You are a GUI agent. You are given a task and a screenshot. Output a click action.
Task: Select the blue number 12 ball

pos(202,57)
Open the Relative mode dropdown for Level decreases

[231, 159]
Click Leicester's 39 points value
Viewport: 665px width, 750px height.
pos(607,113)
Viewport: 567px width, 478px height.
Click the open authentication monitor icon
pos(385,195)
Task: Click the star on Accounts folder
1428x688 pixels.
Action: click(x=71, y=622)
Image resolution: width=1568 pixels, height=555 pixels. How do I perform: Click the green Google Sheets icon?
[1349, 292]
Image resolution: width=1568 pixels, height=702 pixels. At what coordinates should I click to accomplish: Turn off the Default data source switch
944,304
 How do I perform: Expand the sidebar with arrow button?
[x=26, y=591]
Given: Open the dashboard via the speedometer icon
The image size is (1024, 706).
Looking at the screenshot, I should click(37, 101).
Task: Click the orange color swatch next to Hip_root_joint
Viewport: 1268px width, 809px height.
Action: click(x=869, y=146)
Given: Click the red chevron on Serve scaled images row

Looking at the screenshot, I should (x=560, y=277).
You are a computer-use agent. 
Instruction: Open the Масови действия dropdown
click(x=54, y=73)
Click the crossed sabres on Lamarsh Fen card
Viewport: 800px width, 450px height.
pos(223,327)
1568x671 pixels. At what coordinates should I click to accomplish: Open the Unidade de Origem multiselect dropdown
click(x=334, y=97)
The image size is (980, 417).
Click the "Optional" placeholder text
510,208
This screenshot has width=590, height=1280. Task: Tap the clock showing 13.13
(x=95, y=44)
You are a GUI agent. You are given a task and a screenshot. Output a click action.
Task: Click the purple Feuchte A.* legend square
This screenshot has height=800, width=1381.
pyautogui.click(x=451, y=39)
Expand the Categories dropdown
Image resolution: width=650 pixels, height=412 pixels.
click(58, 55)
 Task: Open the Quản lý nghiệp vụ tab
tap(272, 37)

#### Required action:
Transcribe the records in full, so that each line reads exactly as before.

#### Output of the task:
You are a GUI agent. You are given a task and a screenshot. Output a click action.
Task: Select the blue number 12 ball

pos(202,57)
Open the Relative mode dropdown for Level decreases

[231, 159]
Click Leicester's 39 points value
Viewport: 665px width, 750px height.
pos(607,113)
Viewport: 567px width, 478px height.
Click the open authentication monitor icon
pos(385,195)
Task: Click the star on Accounts folder
1428x688 pixels.
Action: click(x=71, y=622)
Image resolution: width=1568 pixels, height=555 pixels. How do I perform: Click the green Google Sheets icon?
[1349, 292]
Image resolution: width=1568 pixels, height=702 pixels. At what coordinates should I click to accomplish: Turn off the Default data source switch
944,304
 How do I perform: Expand the sidebar with arrow button?
[x=26, y=591]
Given: Open the dashboard via the speedometer icon
The image size is (1024, 706).
Looking at the screenshot, I should click(37, 101).
Task: Click the orange color swatch next to Hip_root_joint
Viewport: 1268px width, 809px height.
Action: click(x=869, y=146)
Given: Click the red chevron on Serve scaled images row

Looking at the screenshot, I should (x=560, y=277).
You are a computer-use agent. 
Instruction: Open the Масови действия dropdown
click(x=54, y=73)
Click the crossed sabres on Lamarsh Fen card
Viewport: 800px width, 450px height.
pos(223,327)
1568x671 pixels. At what coordinates should I click to accomplish: Open the Unidade de Origem multiselect dropdown
click(x=334, y=97)
The image size is (980, 417).
Click the "Optional" placeholder text
510,208
This screenshot has width=590, height=1280. Task: Tap the clock showing 13.13
(x=95, y=44)
You are a GUI agent. You are given a task and a screenshot. Output a click action.
Task: Click the purple Feuchte A.* legend square
This screenshot has height=800, width=1381.
pyautogui.click(x=451, y=39)
Expand the Categories dropdown
Image resolution: width=650 pixels, height=412 pixels.
click(58, 55)
 Task: Open the Quản lý nghiệp vụ tab
tap(272, 37)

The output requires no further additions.